Heath v. Motion Picture Mach. Operators Union No. 170

Decision Date14 May 1956
Docket NumberNo. 1,No. 45026,No. 170,170,45026,1
Citation290 S.W.2d 152,365 Mo. 934
Parties, 38 L.R.R.M. (BNA) 2127, 30 Lab.Cas. P 69,964 Marcus HEATH, Flossie Heath, Marvin Heath, Anne Catherine Heath, Albert Flippin, d/b/a Hillcrest Drive In, Respondents, v. MOTION PICTURE MACHINE OPERATORS UNION NO. 170, 1402 Main Street, Kansas City Missouri, Anthony Badami, President, George Barrett, business representative of the above Union, and John Doe, as individuals and representatives of that class of individuals associated together in the above union, Appellants
CourtMissouri Supreme Court

Eugene A. Farris, Richmond, Alan F. Wherritt, William J. Turpin, Liberty, for appellants.

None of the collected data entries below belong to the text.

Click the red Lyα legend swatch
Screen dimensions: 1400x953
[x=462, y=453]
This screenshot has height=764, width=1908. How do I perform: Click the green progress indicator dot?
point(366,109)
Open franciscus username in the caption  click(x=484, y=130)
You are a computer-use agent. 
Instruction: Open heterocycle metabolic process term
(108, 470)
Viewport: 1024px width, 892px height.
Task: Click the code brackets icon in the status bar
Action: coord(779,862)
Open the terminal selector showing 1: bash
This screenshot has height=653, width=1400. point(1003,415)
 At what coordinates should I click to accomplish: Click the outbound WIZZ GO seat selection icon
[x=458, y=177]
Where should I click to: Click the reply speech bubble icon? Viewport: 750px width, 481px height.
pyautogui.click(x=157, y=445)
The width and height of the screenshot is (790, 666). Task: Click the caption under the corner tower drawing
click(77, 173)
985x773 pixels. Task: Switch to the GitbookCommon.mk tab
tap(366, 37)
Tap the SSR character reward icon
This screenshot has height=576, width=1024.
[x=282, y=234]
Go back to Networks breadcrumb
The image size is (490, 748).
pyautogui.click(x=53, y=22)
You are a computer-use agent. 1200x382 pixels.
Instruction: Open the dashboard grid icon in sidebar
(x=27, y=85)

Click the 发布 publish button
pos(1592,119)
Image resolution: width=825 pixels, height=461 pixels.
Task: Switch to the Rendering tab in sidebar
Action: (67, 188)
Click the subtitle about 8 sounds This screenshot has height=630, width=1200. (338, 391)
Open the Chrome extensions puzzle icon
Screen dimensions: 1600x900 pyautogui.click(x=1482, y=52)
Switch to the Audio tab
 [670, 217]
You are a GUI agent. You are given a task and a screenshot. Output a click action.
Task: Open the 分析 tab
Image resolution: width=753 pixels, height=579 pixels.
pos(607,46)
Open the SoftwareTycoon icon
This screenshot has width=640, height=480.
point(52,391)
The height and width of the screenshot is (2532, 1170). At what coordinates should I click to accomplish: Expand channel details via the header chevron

Robert F. Sevier, William E. Turnage, Liberty, for respondents.

COIL, Commissioner.

Plaintiffs, who claimed to be the joint owners and operators of the Hillcrest Drive In Theater, located about a mile north of Gashland on Missouri Highway 169, opened that theater for business on June 4 or 5, 1954. Either on June 4 or 5, 1954, and for several nights thereafter, members of defendant union, acting on the order of defendant George Barrett, the union's business agent, and with the knowledge and approval of defendant Anthony Badami, the union's president, caused the theater to be picketed. Members of the public arriving at the entrance were informed by signs carried by the pickets that the theater did not employ union operators affiliated with the American Federation of Labor, and, perhaps, by a sign stating that the theater was unfair to organized labor, Motion Picture Machine Operators Union No. 170.

Plaintiffs successfully prosecuted their action to enjoin that picketing and defendant union and its president, Anthony Badami, and its business representative, George Barrett, as individuals and as representatives of the class consisting of the members of Local Union No. 170, have appealed. They contended in the trial court and contend here that prohibition of picketing under the facts and circumstances in evidence denies to them their constitutional right of free speech. Under all the circumstances shown in the record, we are of the opinion that this case involves the construction of the Constitution of the United States within the meaning of Article V, Section 3, Missouri Constitution of 1945, V.A.M.S., and is thus within the jurisdiction of this court. See Barber v. Time, Inc., 348 Mo. 1199, 1203, 159 S.W.2d 291, 292[1-4].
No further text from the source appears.